(Collected data)
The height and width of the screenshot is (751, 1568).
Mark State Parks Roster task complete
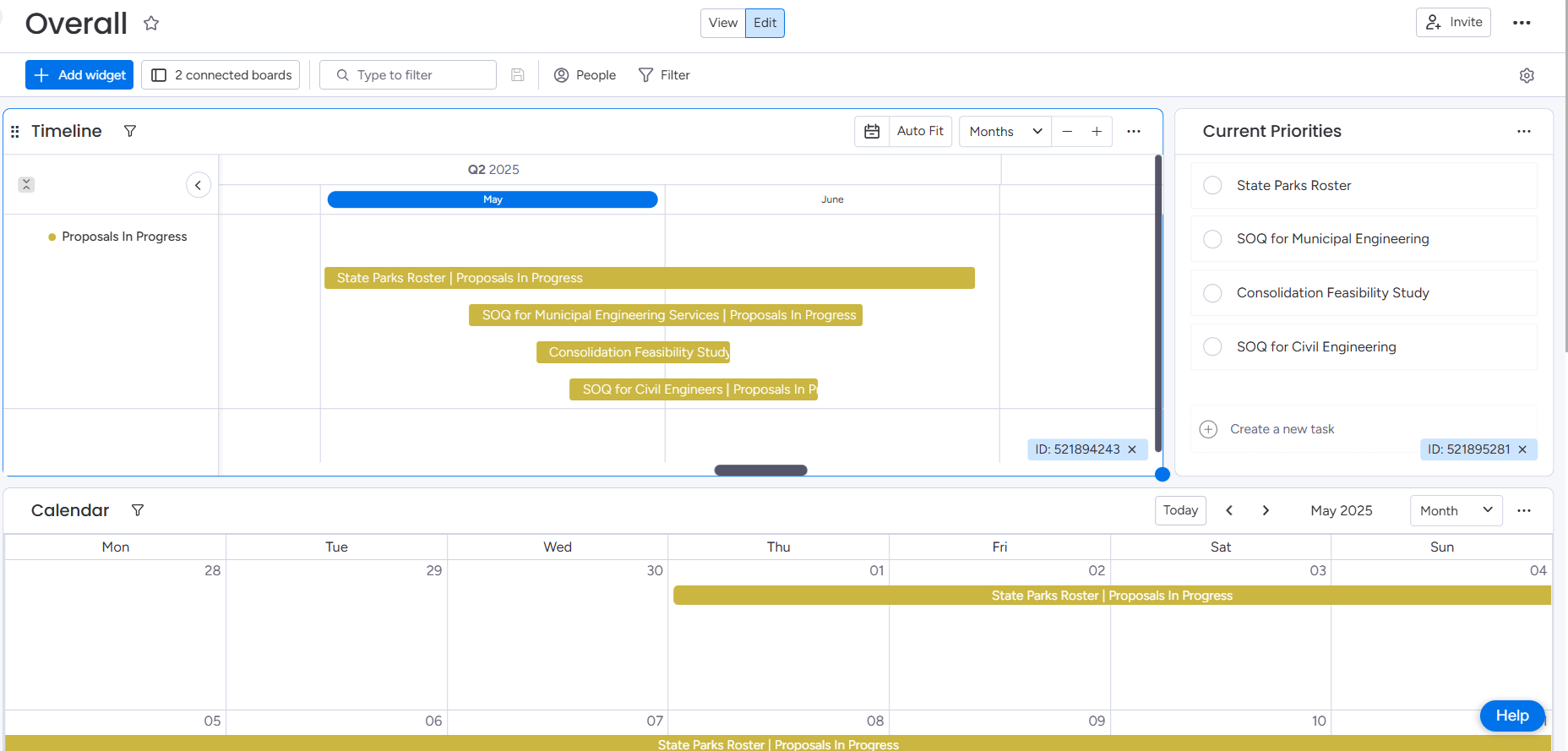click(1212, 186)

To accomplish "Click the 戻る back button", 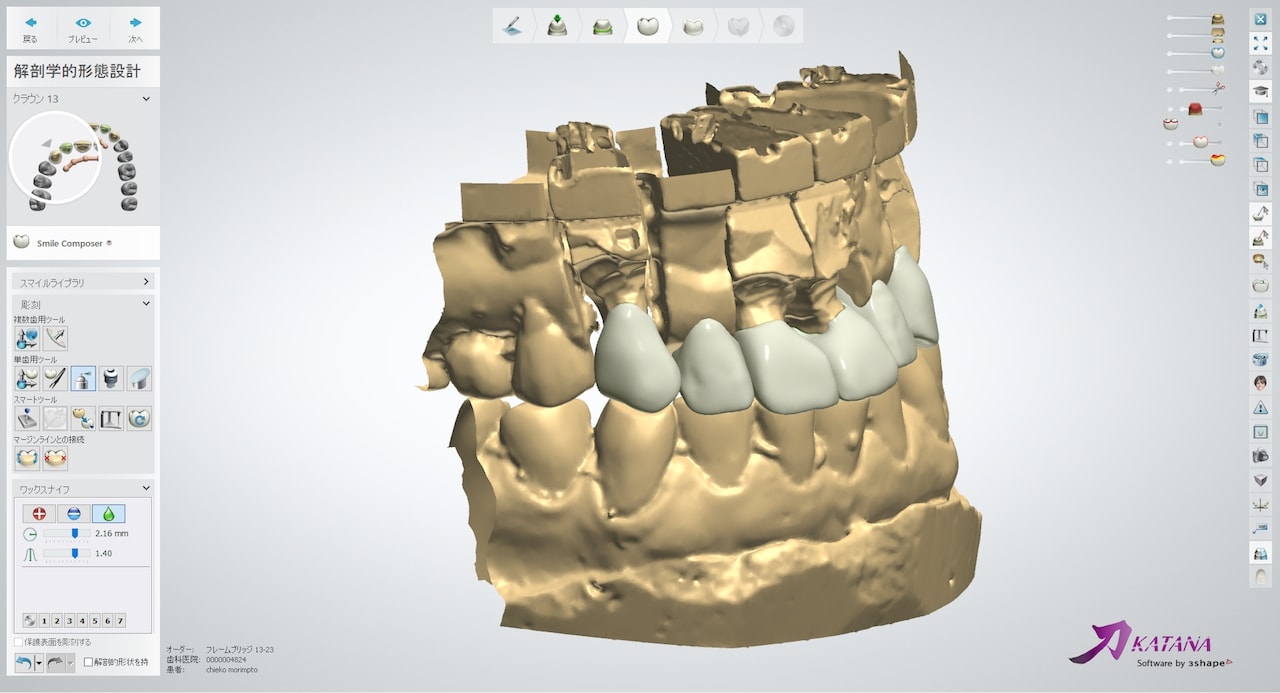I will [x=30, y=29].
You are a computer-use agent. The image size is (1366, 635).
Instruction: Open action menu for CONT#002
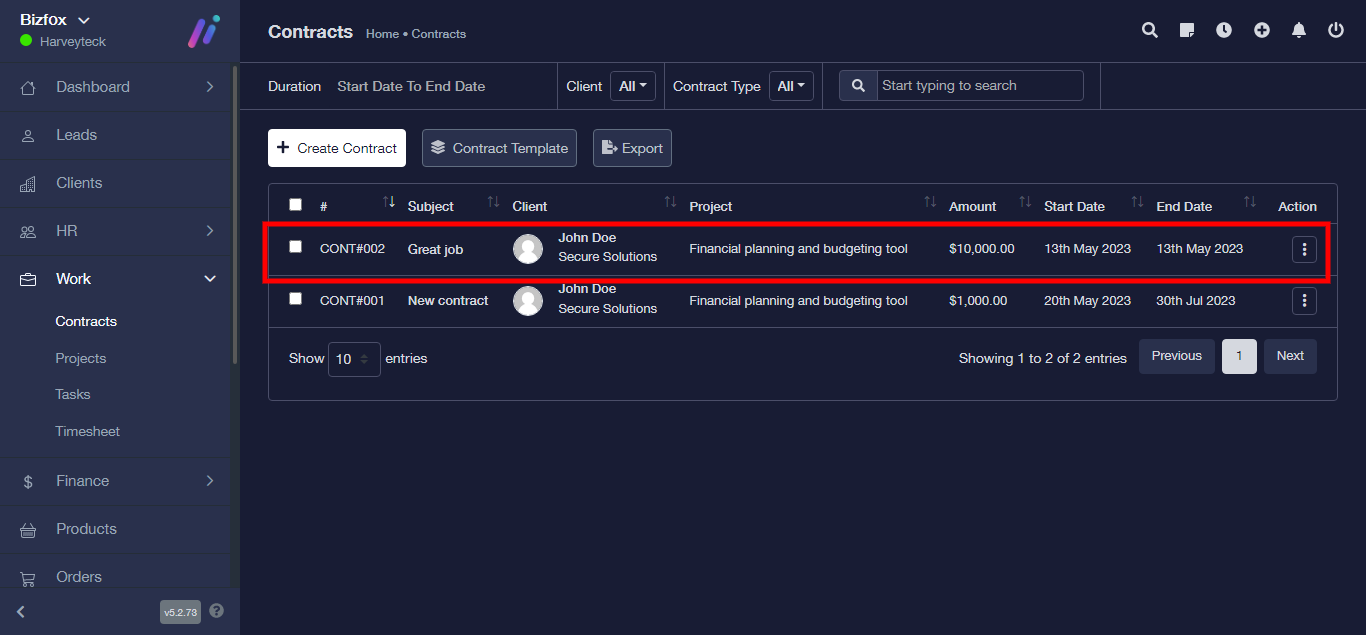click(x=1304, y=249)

• Required action:
Take the line containing "You are a computer-use" as the first and the last line of the records as the end. Print every line in that span exactly, leaving out pictures.

• Worked solution:
You are a computer-use agent. The image size is (1366, 635).
Instruction: Open action menu for CONT#002
click(x=1304, y=249)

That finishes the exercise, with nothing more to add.